The Department of Finance has been in regular contact with the Bank of Canada and international partners to discuss the potential economic fallout of the ongoing COVID-19 outbreak.
“We are discussing the situation with our international partners,” said Finance Minister Bill Morneau’s spokesperson Maeva Proteau. “Our government’s strong fiscal position means we continue to have all the necessary tools to respond in cases of continued fluctuations in the domestic and global markets.”
Next week, the Bank of Canada will decide if it will keep its 1.75% overnight rate.
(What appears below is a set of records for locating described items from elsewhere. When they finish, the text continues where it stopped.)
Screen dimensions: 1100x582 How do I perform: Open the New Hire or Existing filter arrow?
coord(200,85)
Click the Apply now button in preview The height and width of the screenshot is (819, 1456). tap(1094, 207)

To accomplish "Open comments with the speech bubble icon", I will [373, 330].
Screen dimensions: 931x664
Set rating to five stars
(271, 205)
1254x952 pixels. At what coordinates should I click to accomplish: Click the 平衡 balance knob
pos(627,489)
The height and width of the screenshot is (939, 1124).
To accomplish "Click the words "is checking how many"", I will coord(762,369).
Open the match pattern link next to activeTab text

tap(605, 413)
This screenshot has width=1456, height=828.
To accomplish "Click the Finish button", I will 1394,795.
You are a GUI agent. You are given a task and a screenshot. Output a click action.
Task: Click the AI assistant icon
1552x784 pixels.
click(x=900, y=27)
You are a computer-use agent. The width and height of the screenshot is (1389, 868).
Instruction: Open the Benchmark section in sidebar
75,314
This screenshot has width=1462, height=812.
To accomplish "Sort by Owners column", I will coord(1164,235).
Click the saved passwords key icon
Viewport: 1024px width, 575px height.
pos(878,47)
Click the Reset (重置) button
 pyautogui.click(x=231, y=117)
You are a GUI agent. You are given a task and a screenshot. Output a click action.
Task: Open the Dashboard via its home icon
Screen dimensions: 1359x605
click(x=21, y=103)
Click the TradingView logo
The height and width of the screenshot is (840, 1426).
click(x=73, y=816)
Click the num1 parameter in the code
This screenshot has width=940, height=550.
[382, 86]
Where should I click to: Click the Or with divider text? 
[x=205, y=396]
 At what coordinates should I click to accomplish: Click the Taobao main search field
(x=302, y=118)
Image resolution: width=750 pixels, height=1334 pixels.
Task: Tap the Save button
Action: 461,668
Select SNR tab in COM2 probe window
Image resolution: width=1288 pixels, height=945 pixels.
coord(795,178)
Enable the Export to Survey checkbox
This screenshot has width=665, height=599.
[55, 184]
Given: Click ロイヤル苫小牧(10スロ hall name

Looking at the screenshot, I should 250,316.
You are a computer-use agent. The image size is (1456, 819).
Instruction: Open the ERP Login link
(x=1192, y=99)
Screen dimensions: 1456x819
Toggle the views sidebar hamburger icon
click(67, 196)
The possibility of an interest rate cut by the central bank has gone from less than 20% to 60% in just a week, according overnight index swaps data.
The budget for the next fiscal year is expected to be delivered by Prime Minister Justin Trudeau by the end of March.
Statistics Canada data shows that, during the fourth quarter of 2019, the country’s economic growth slowed to 0.3% – its worst annualized rate in nearly four years – due to a range of factors including bad weather, shutdowns, and strikes.
According to the finance ministry, it is too early to determine the exact economic impacts that the virus will have, but the country’s financial institutions and stock market remain strong.
Fears over COVID-19 have dealt a blow to global stock markets, with oil being hit particularly hard. U.S. crude oil futures (CLc1) fell to $44.76 a barrel, marking a nearly 5% drop.